People are not keen to change specially when the position is comfortable enough. XP may have been a malware whore, but the fact that many people would love the colours, and also nobody cared in many countries if it was proprietary or not - and apart that many Linux DE's have been trying to emulate it somehow, makes XP the king OS of 2000's. Totally understandable, why not copy XP. Even a project called "xpde" had come up.

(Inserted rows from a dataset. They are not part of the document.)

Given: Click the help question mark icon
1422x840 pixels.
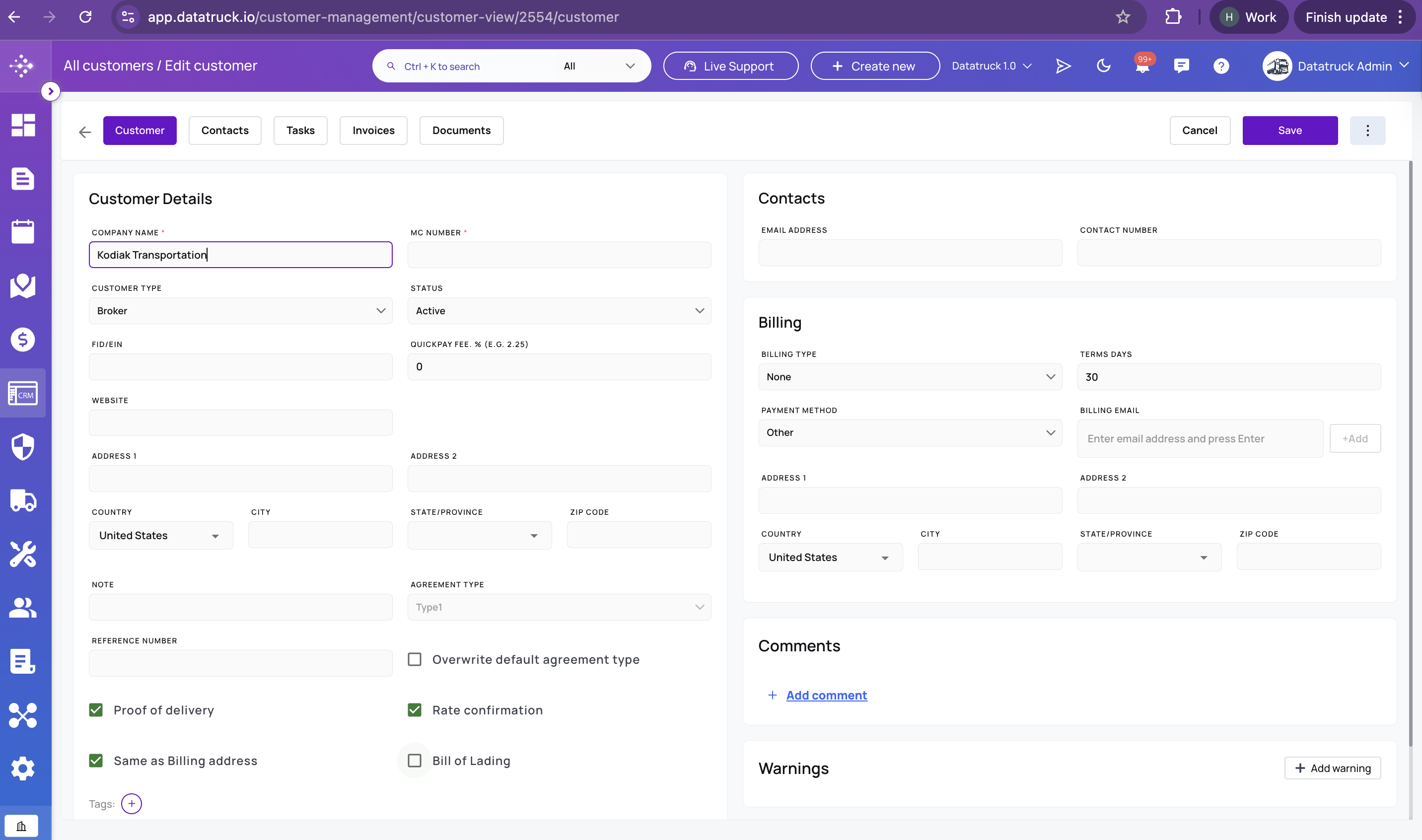Looking at the screenshot, I should tap(1221, 66).
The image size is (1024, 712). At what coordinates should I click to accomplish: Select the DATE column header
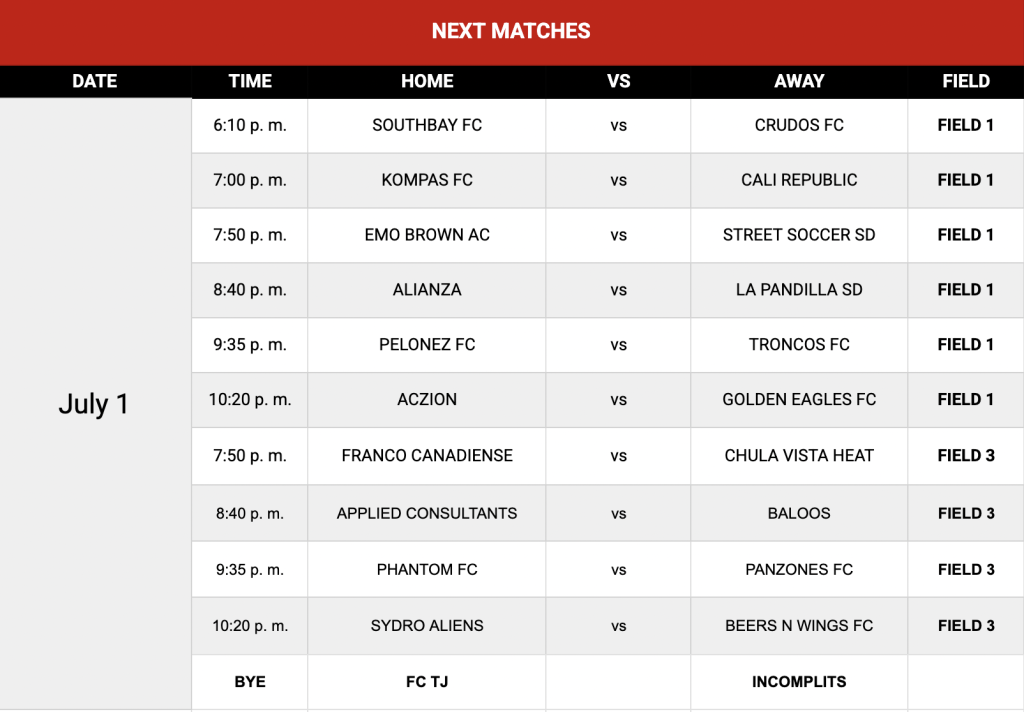(x=95, y=81)
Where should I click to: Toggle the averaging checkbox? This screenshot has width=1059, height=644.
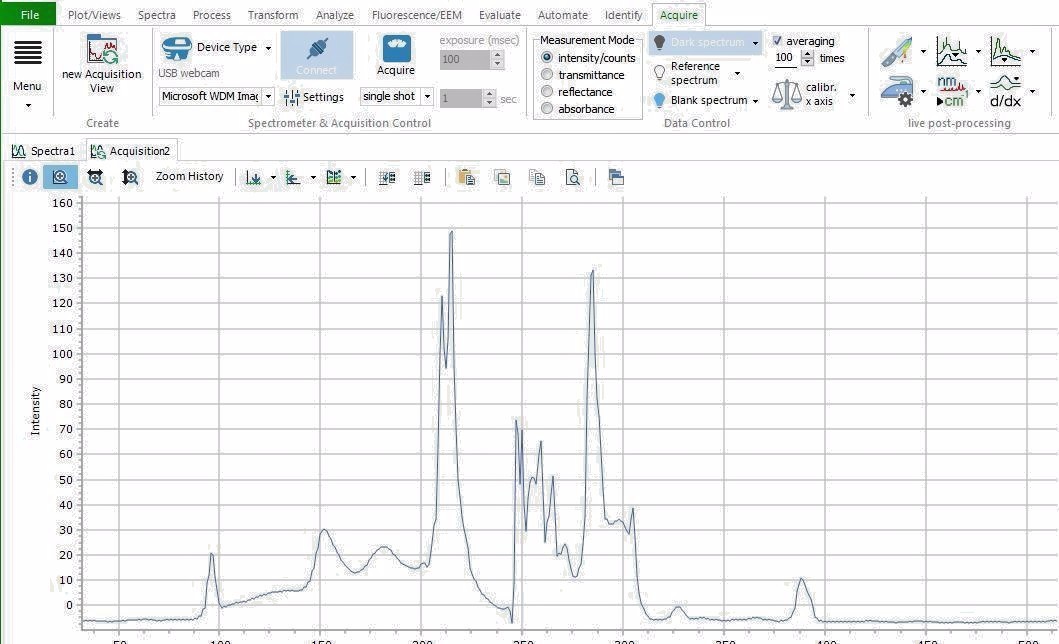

I remember seeing it being already deployed as pirated software in Barbadian stores, in 2001. It was heavy. But it was a huge improvement over 9x series. And at that time, Linux having KDE 2/3 and GNOME 1/2 were not potential threats, specially having more difficult installations than today. I remember graduated teachers saying Linux was not user friendly and that Mac was more friendly because didn't have to install programs as in the Windows way.
-
My wife acquired a laptop recently and she didn't want Ubuntu/GNOME 2, but XP, because "the folks in the school where I work can print something there in XP and it just works". And this after converting her to Ubuntu for over 3 years. She even liked GNOME 2 (there was a time I tried really hard after she got some viruses over and over in XP machines).
What makes me mad is "the folks in the school where I work..." up to this day - usually it's a pirated system, deployed by one of these million small stores with doubtful IT never-graduated people. A rubber stamp on the invoice with the saying "Warning: Software not included" to avoid legal problems.
Microsoft even helped piracy to make this thing called XP popular, naysayers go. Hadn't Microsoft been any slack, I wouldn't be sure. None of the computer stores in Brazil have been effectively inspected against counterfeit software deployment. Microsoft never really cared. I guess it is the same for Asian countries and many others.
XP may have had its merits. But it's hard to make people change. Usually you need to force upon them. (Hello, GNOME 3.)
Edited 2011-10-26 14:35 UTC
By the way, Luna is not the ugliest theme ever to be included with an operating system. That honor belongs to the Vista Basic theme also included in Windows 7. I don't mean the intentionally-crippled Aero you get when you run Windows Vista Basic or Windows 7 Starter on decent hardware. I mean, the theme you get on hardware that doesn't support Aero, or when you are running an application that is incompatible with Aero. That without a doubt is THE UGLIEST theme ever!
http://dl.dropbox.com/u/19004216/VistaBasic.png
Not even close. GEM, Workbench 1.0, Windows 1.0, Arthur ...plenty to choose from even among such historically important ones (enough to have screenshots here http://en.wikipedia.org/wiki/History_of_the_graphical_user_interfac... )
One feature of XP that I haven't seen mentioned is the ease of installing input methods for multiple languages.
I sometimes need to type emails or perform web searches in Japanese. Back in the Win9X/2K days I had to spend extra money for either add-on software to allow Japanese text input, or even more money for a Japanese version of Windows.
Starting with XP, adding additional languages is just a matter of a few clicks in Control Panel.. almost as easy as GNOME. 
I work and play in XP, Vista, 7 and OS X. New for the sake of New doesn't appeal to me - it does to Microsoft cause that's how they make money (and they have enough money).
Quite frankly Microsoft still does security updates to XP so you drop in your firewall and antivirus (like you need to with all Windows versions) and your good. Overall, compared to Vista and 7 - it stays out of my way the best out of the 3 latest Windows versions (the user experience is much more walled in with Vista and 7, I don't need or want that and its annoying).
For initial Core 2 duo's and below it works just fine and the hardware for those older platforms supports it.
There's very little that you can do on a Windows 7 or Vista machine that you can't do on an XP machine with the right applications - they all run Win32 applications (compatible on all of them if built that way by the vendors).